Data entries
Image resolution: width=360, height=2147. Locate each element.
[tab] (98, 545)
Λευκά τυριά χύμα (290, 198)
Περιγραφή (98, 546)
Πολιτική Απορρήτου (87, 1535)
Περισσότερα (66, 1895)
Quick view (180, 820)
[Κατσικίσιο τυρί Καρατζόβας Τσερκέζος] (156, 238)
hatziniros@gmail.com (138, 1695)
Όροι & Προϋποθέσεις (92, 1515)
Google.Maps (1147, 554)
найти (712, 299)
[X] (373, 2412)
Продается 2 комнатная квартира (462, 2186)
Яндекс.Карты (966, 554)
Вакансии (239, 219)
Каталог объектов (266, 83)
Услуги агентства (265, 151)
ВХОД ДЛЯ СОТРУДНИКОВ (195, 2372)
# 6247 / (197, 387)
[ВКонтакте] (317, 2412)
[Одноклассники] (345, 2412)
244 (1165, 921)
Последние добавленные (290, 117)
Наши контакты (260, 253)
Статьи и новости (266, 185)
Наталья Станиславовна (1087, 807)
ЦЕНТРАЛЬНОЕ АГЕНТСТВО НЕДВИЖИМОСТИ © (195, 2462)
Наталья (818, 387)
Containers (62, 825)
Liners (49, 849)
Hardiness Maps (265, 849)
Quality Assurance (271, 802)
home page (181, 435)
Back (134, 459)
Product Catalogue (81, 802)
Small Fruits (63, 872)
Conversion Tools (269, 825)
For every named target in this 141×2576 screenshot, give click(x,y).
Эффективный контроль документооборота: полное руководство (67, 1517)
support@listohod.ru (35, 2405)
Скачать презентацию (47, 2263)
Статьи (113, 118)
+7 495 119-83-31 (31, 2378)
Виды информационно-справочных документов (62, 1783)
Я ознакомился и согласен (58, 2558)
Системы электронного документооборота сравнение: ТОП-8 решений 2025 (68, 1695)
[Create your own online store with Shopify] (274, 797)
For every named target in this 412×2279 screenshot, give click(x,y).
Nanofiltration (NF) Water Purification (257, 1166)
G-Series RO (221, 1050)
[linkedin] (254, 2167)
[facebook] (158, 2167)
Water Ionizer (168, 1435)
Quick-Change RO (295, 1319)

ASSIGNMENT: Return every line in the records that includes the string "this".

PROBLEM SOLUTION:
For every named target in this 141×2576 screenshot, give click(x,y).
For every named target in this 412×2279 screenshot, give click(x,y).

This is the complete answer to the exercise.